The ominous signal is reflected in what the governors of money have done to interest rates. For the last eleven months the Fed has been gradually tightening the money supply, pushing short-term interest rates higher, a notch at a time. Fed chairman Alan Greenspan’s purpose was to slow things down gently and avert what financial markets feared might be a new breakout of inflation. The economy seemed to plow ahead regardless, and most forecasters remain optimistic about 1989.

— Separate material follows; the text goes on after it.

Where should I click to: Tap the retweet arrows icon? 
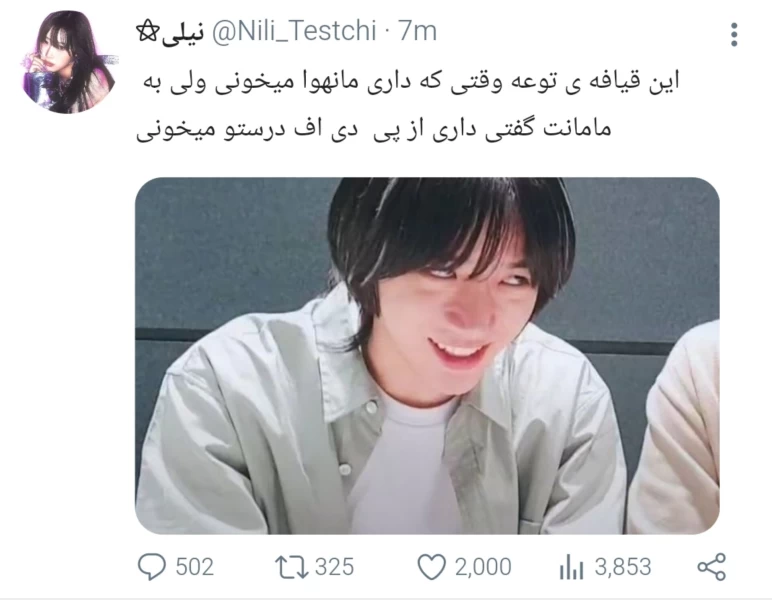tap(291, 567)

But in the final weeks of 1988, the Fed’s campaign took a portentous turn — producing a rare, abnormal condition in credit markets that ought to alarm our political leaders. Thanks to the Fed’s tightening, the interest rates paid on short-term investments, such as one-year treasury bills, have now risen above the rates paid on long-term investments, such as thirty-year government bonds. That’s illogical on its face, since investors normally earn more on long-term lending, because it is more risky.
In financial markets this upside-down condition is known as an inverted yield curve, which occurs only when the central bank is putting extraordinary pressure on the supply of money that circulates through the vast labyrinth of American commerce and credit. It means money is extremely tight. It also usually means a recession is coming.

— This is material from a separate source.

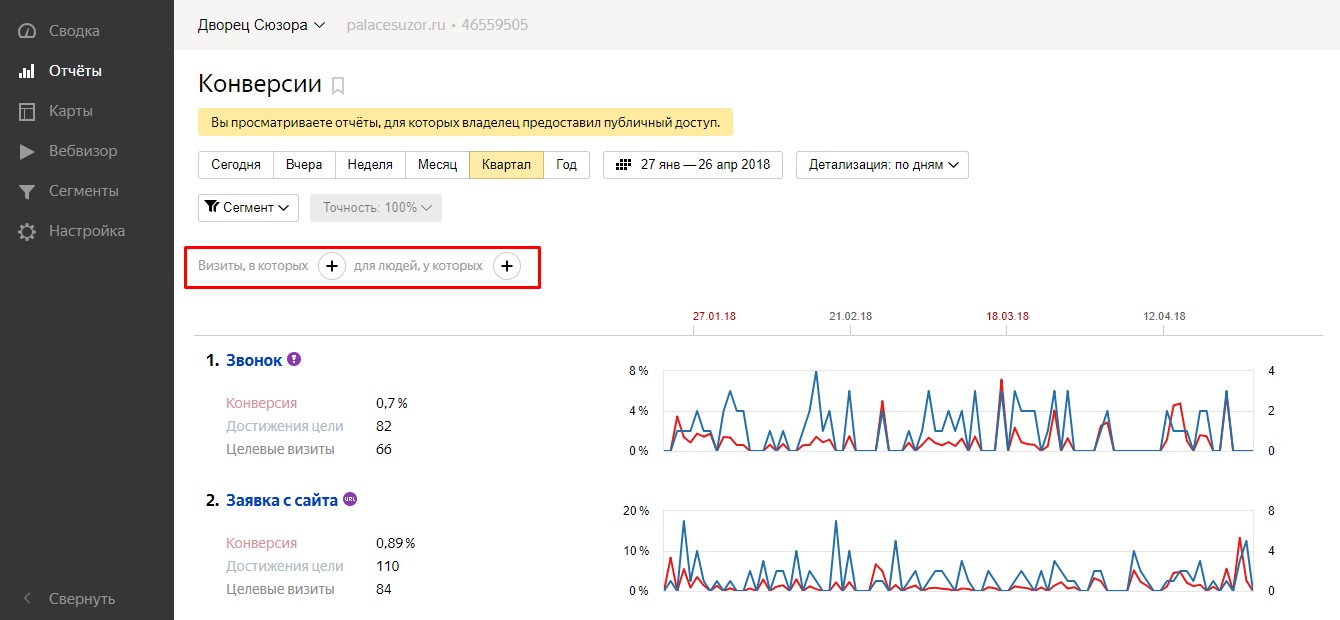The width and height of the screenshot is (1340, 620).
Task: Open the Сводка dashboard icon
Action: [x=27, y=31]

The last time we had an inverted yield curve was in the early 1980s, just as Ronald Reagan was taking his oath of office. Six months later the economy sank into a long and bloody recession, which simply means that the gross national product — production, sales, jobs — declines. Democrats and other Americans blamed Reagan and his supply-side economics, but their anger should have been directed at the Fed. The central bank has the unique power to go its own way — even when it means opposing the president.
If history is any guide, George Bush’s presidency is already at risk. The rules of modern economics are regularly refuted by real events, but this is one rule that has held up remarkably well over the years. Since 1950 there have been nine occasions when short-term rates were pushed above long-term rates and held at that level for many months. Seven times a recession followed. The two exceptions, when the inverted yield curve did not lead to a full-blown contraction, occurred between 1966 and 1968 when the Fed backed off in time and eased credit. The economy was also stimulated then by vast spending for the war in Vietnam. Even so, those episodes produced a dramatic slowdown that economists remember as a “minirecession.”

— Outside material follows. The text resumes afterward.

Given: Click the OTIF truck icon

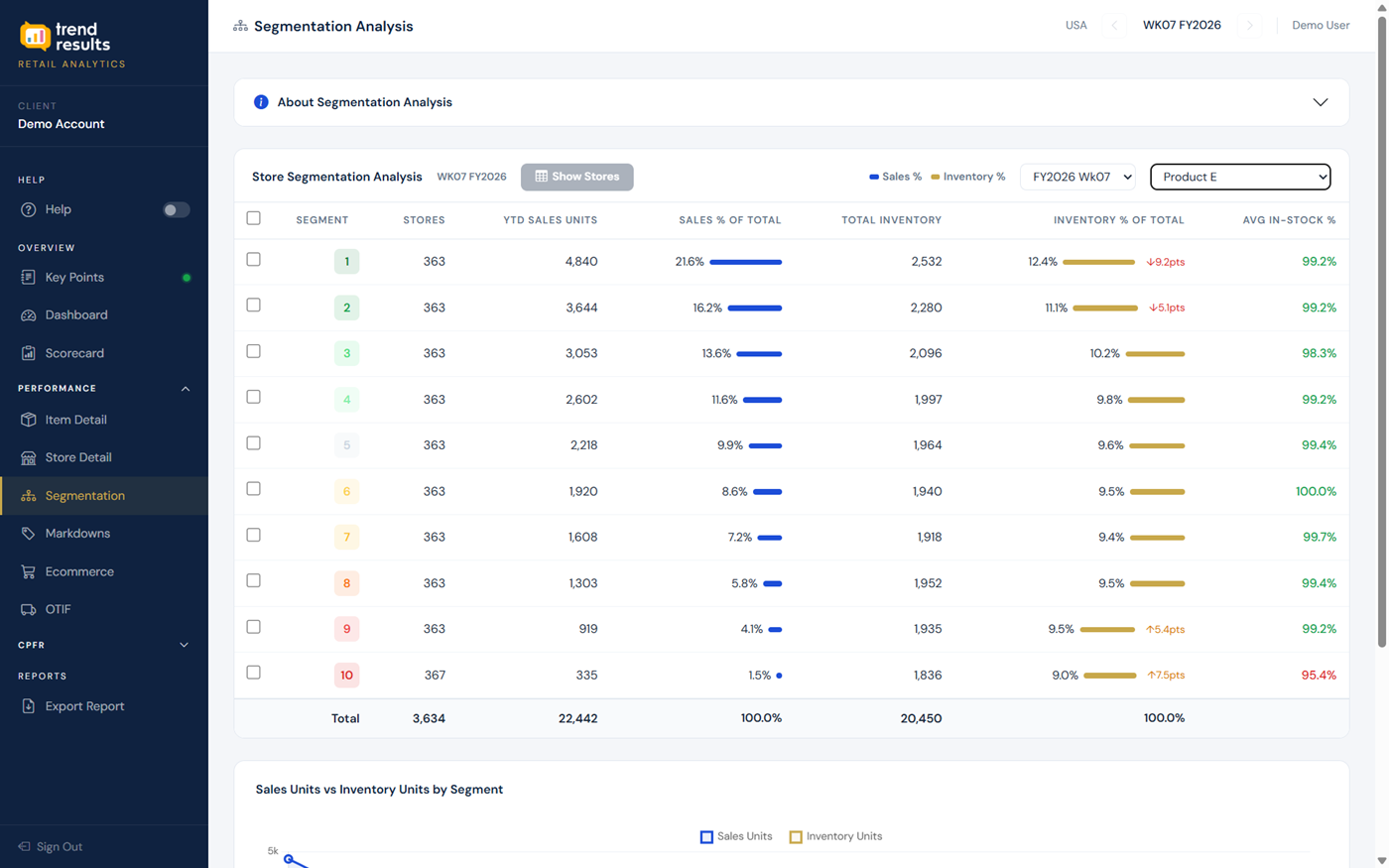Looking at the screenshot, I should [28, 609].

There’s nothing especially mysterious about why abnormally high interest rates put the economy in the tank. The cost of credit is embedded one way or another in most transactions. Higher borrowing rates drive away home buyers and keep customers out of auto showrooms. Businesses that must borrow to maintain their inventories begin cutting back their orders for new goods when their sales decline. Pretty soon the factories are cutting back production and sending the workers home. If this process gains enough momentum, the overall economy stops growing and begins to contract. Borrowers begin to default on their debts — both unemployed workers who can’t keep up with their mortgage payments and businesses suffering from lost sales.
The smart people in financial markets know this history and understand its implications for today. This early in the Bush era, they are not yet predicting that a recession is inevitable, but they are issuing sober warnings. Barclays Bank of London recently told bond buyers that U.S. money policy is “now tight enough to risk a harder landing for the real economy than markets have discounted.” Edward Yardeni, chief economist at Prudential-Bache, has complained for months about what he calls “the Greenspan error” — the danger that the Fed will hold too tight and inadvertently sink the economy. “It’s nice to prove you’re macho about fighting inflation,” says Yardeni, “but if you overdo it, what’s the point?”
So is the Fed going to rain on George Bush’s parade? Certainly a recession is not what voters thought they were buying when they opted for another four years of Republican “Don’t Worry, Be Happy” prosperity. Nor do I think this is the result Bush and his advisers have in mind. Yet so far nobody in the administration has complained about the Fed’s policies.